Stated problem 1 >> Rewrite the forum thread on BPSK modulation from "In a baseband" up to and including "remove the image?", replacing "image" with "mirror component".

In a baseband complex signal, I need to generate a BSPK modulated signal at a given frequency. If I generate a CW at this frequency, all is good. However, when I then BPSK modulate the CW, I get a signal at both the positive and negative frequencies.

Is there a way of implementing BPSK modulation without this negative frequency image, or must I simply implement a filter to remove the image?

  • $\begingroup$ What does BPSK modulating a chirp waveform (I assume that that's what you meant by "CW") mean? Normally you use BPSK modulation on digital data. $\endgroup$
    – Jim Clay
    Commented May 7, 2013 at 13:03
  • 1
    $\begingroup$ @JimClay CW usually means "continuous wave" among RF engineers, that is, the unmodulated sinusoid. When modulated by a digital signal, the continuity of the (mathematical representation of the) signal might be disrupted at the switching times between $0$ and $1$. Of course, all actual signals are continuous because actual voltages cannot change instantaneously. By careful choice of parameters, it can be arranged that the phase change occurs when the carrier signal has value $0$ so that (even the mathematical representation of) the signal is continuous (but its derivative is not). $\endgroup$ Commented May 7, 2013 at 13:48
  • $\begingroup$ @DilipSarwate I see, they're doing it at the carrier frequency instead of at baseband and then modulating it up to the carrier frequency. Thanks for the explanation. $\endgroup$
    – Jim Clay
    Commented May 7, 2013 at 14:14

2 Answers 2


This question apparently is not at all about negative frequencies which is the point I addressed earlier in a separate answer but about the signal at the image frequency that occurs as a result of the

It appears from the comments by the OP on an earlier answer of mine that his question is about an entirely different problem. The OP apparently creates a BPSK signal $x(t)\cos(2\pi f_0 t)$ at a low frequency $f_0$ Hz and then mixes it with a high-frequency signal at frequency $f_1$ Hz where $f_1 \gg f_0$. This creates two BPSK signals at carrier frequencies $f_1 \pm f_0$ respectively and the question is whether this duplication can be avoided somehow in the mixing process, or whether one must filter the output to leave only one BPSK signal.

Materials provided >>
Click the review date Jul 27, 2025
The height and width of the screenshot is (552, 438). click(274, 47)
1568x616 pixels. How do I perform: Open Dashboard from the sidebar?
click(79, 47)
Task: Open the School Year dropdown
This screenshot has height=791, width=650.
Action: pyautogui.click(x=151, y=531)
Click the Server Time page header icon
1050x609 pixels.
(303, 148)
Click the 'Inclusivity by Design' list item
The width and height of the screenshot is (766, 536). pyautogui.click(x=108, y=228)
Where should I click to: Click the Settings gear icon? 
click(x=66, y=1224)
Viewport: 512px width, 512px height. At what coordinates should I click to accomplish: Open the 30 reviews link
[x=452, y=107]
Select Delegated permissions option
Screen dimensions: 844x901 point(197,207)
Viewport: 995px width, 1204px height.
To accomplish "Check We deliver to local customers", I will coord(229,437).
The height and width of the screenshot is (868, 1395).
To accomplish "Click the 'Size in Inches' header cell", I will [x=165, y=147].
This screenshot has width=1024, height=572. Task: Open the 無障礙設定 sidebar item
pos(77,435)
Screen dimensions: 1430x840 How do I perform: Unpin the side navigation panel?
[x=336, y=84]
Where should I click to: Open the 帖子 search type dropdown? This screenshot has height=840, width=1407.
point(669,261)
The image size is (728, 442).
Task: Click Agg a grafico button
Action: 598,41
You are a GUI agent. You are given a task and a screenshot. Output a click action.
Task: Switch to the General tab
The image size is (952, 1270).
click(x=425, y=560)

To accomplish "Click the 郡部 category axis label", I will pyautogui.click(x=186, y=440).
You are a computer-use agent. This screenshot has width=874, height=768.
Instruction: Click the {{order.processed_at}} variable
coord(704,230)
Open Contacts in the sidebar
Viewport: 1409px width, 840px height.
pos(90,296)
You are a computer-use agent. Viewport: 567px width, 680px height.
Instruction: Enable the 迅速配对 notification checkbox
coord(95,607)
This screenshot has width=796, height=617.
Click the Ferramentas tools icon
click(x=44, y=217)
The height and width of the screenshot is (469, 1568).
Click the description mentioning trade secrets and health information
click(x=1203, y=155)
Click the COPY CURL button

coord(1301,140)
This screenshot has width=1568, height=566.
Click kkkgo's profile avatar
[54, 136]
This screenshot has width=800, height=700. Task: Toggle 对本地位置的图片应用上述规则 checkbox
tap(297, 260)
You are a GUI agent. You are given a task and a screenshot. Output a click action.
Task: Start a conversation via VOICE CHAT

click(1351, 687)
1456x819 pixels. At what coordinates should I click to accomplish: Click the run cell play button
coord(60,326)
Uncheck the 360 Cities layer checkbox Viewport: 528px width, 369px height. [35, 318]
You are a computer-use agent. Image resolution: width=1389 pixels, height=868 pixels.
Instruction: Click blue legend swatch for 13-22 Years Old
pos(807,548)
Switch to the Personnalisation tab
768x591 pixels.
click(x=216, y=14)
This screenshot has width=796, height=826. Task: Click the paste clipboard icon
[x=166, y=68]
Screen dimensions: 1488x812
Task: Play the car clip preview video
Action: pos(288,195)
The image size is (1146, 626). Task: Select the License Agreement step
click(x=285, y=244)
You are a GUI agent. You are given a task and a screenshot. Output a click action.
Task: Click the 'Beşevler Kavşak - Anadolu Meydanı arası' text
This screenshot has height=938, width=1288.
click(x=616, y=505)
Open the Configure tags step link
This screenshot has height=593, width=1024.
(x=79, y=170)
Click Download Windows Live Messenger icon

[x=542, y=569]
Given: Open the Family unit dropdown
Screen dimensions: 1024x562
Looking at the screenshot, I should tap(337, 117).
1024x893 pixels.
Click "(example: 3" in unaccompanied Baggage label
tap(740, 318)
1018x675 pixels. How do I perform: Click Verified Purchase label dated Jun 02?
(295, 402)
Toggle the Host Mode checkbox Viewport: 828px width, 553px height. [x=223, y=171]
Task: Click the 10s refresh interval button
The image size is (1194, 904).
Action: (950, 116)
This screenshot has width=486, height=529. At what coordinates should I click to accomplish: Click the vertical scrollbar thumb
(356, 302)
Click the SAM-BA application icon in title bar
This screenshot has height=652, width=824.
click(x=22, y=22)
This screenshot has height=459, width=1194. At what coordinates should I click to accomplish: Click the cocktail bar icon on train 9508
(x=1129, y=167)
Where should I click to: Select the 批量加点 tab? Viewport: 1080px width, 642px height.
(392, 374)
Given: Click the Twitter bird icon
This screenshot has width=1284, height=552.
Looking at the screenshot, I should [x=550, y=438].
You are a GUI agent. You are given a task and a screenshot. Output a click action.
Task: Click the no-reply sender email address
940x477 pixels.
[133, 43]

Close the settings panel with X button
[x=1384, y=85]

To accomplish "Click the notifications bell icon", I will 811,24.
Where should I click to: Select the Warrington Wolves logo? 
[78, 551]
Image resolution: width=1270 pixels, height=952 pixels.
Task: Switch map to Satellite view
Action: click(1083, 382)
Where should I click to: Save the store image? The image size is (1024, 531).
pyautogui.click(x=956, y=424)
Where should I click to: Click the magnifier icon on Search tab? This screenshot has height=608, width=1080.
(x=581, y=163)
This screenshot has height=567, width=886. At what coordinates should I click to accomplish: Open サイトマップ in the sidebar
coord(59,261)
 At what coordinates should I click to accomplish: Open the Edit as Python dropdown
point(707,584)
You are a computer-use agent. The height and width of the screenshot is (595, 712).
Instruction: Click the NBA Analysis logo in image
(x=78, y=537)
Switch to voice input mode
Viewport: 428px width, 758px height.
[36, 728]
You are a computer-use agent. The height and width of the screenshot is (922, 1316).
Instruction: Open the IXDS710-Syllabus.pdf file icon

Stated problem 2 >> Copy every line of the rows that contains the string "dropdown". Case counts.

Task result 1 >>
In a baseband complex signal, I need to generate a BSPK modulated signal at a given frequency. If I generate a CW at this frequency, all is good. However, when I then BPSK modulate the CW, I get a signal at both the positive and negative frequencies.

Is there a way of implementing BPSK modulation without this negative frequency mirror component, or must I simply implement a filter to remove the mirror component?

Task result 2 >>
Task: Open the School Year dropdown
Where should I click to: Open the 帖子 search type dropdown? This screenshot has height=840, width=1407.
Given: Open the Family unit dropdown
 At what coordinates should I click to accomplish: Open the Edit as Python dropdown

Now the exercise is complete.